Friday, July 20, 2012

The Cave

I'm trying to find the exact wording of a Zen - or another spiritual tradition's - parable, but I can't find it, and I have spent over a minute searching the web.  That's my limit.  But what I can do, is make it up, fill in the details that either weren't there to begin with, or that I have forgotten.


So one day the master, sitting where he likes in the afternoon by the pond, receives the recently arrived American novice Jerry-chan.  The novice says, "master-san, each day as I wake, I am overcome by disgust that my day-trading career, once so successful, and yet now in tatters, was a complete waste.  And that I should have listened to my father's advice to 'pursue a career that gives, for this is the only source of true happiness.'  But what did he know, he sold vacuum cleaners for god's sake!  And then there is my ex-wife who constantly harangues me for child support, when I can barely make my condo and boat payments.  And the Beemer.  But the bitc - excuse me - my ex, she got the friggin' house.  It's that brat Gerald, sucking the life-blood out of me at that preppie boarding school, scheiße!"  Jerry-chan is in his early forties, has some gray in an otherwise stylishly coiffed jet-black hairdo. A two-day beard stubble highlights his angular features, and he is greatly admired for his handsome appearance.  Save for the scowl lines that seem to be slowly marking their way down the sides of his mouth.  When he isn't forcing his usual game face smile that is, like just now at the monastery.  He looks down at the still water beneath them, and says, "and look at this," he gestures with his right hand moving in a circle around his face, "I'm starting to go gray - and look at these," he squints and points at the crow's feet either side of his eyes.

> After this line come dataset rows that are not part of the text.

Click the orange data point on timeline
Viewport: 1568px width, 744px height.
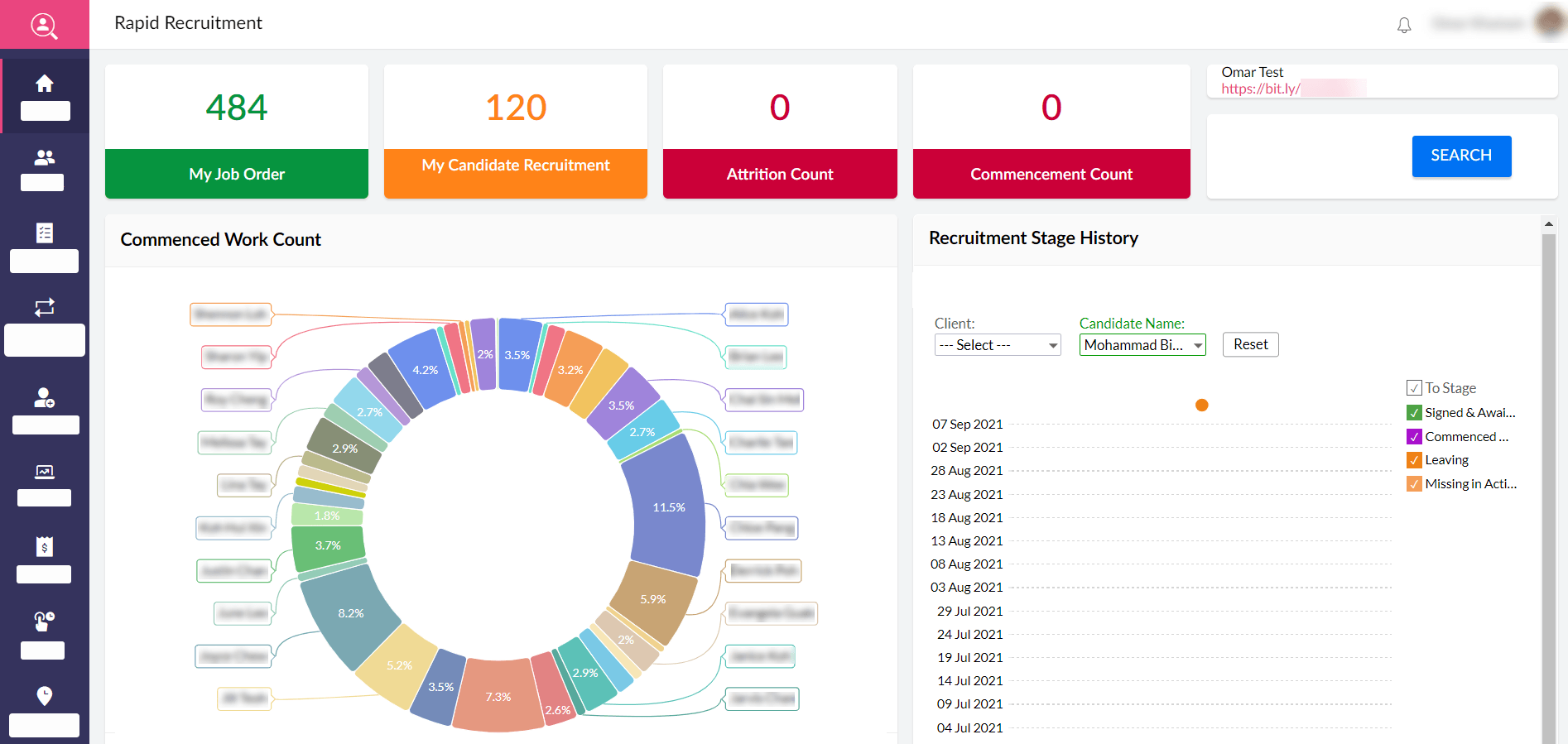click(x=1202, y=405)
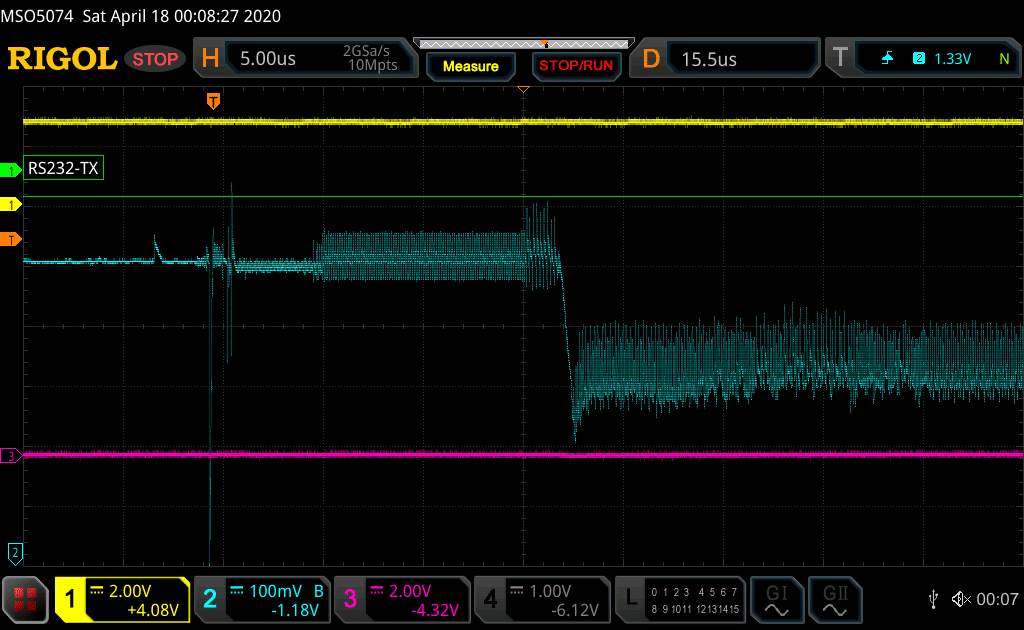Open waveform generator GI settings
1024x630 pixels.
(x=776, y=598)
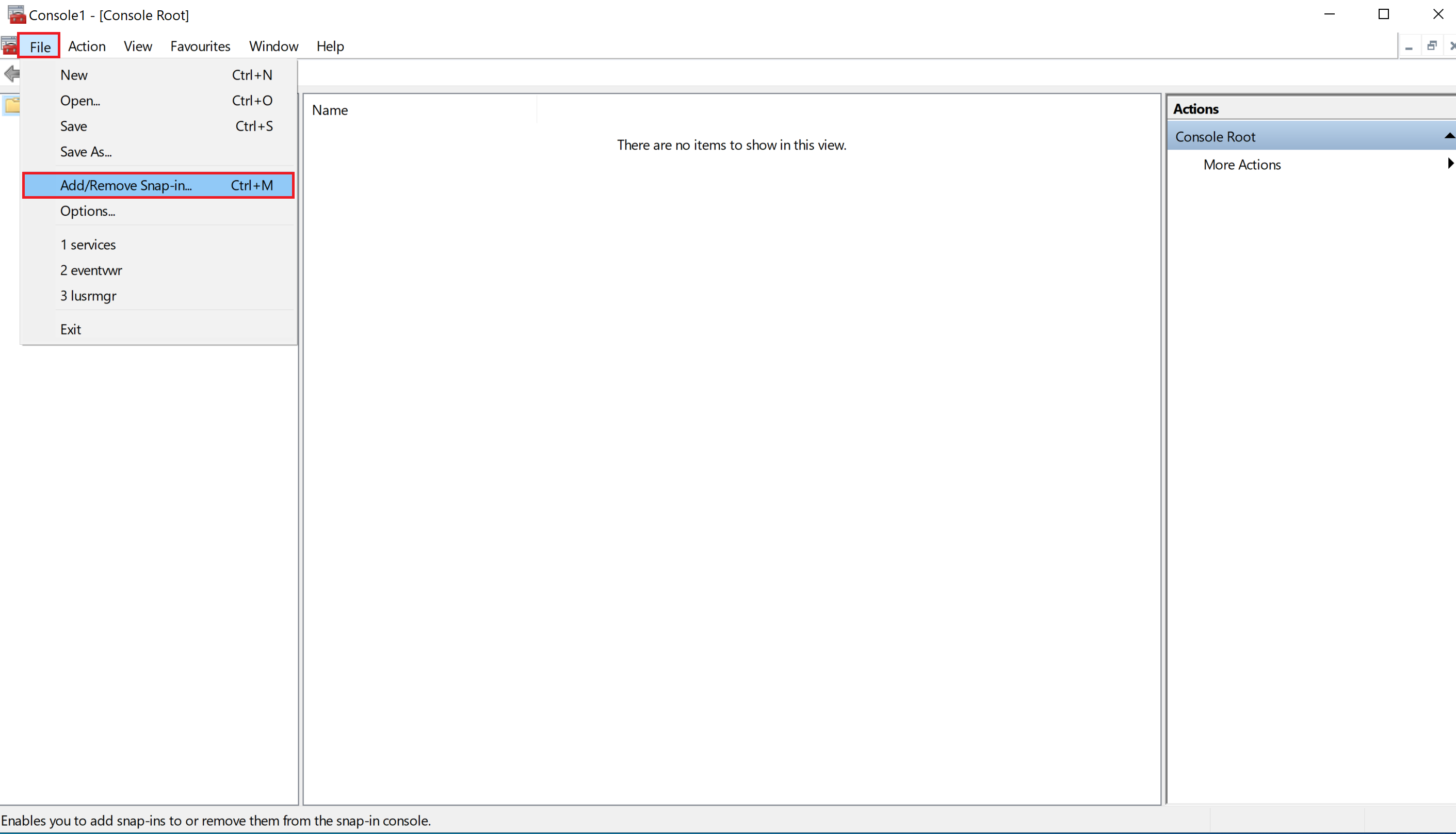
Task: Restore down the inner child window
Action: [1431, 46]
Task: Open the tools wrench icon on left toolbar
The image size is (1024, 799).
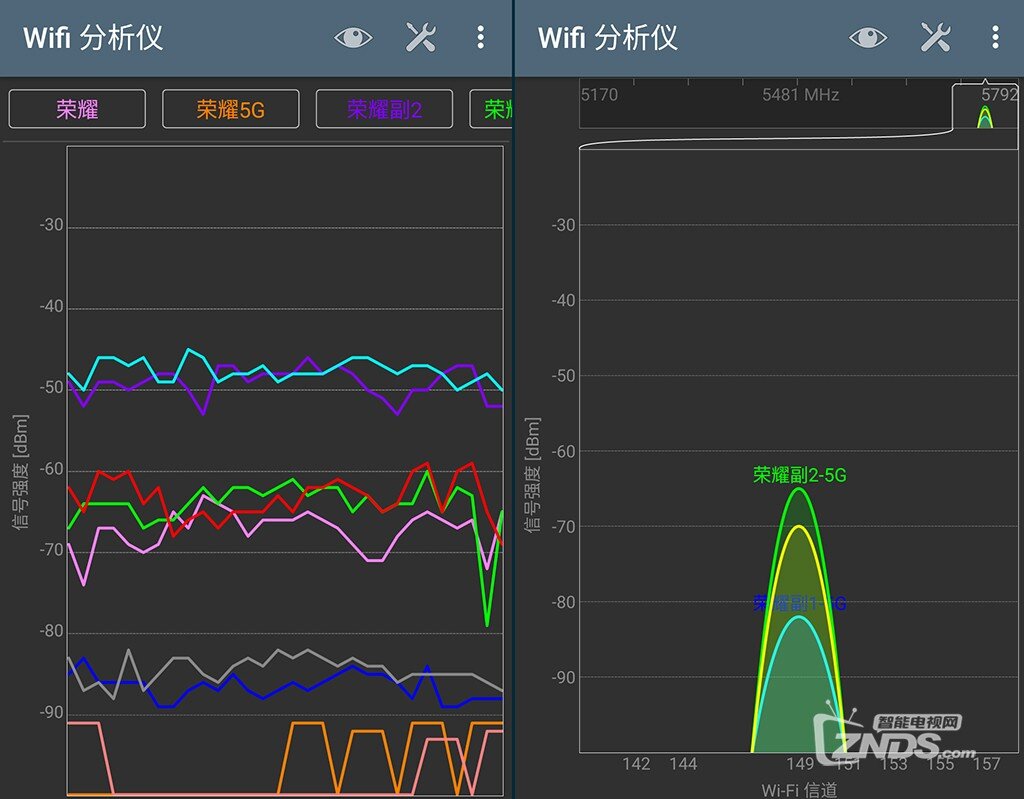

Master Jikan, whose name means 'silent one' looks at Jerry-chan with compassion, and the slightest hint of mirth in the curl of his lips.  From his features, he looks like he could be fifty, or a hundred and fifty.  He points up the hillside to where the cave is located, and holds up two fingers.  Jerry-chan begins guessing, "two hours, days, weeks?  What do you mean?"  The master's helpers explain that Jerry-chan would need to spend as long as it takes to receive at least two insights that the cave holds.

Having packed his bundle of provisions for what he thought would be an afternoon - tops - he enters the cave.  As he proceeds into the increasing darkness, holding a small lantern, by turns he beholds and recoils at the gruesome paintings on the walls.  Wild animals, in poses of attack, also take his breath away.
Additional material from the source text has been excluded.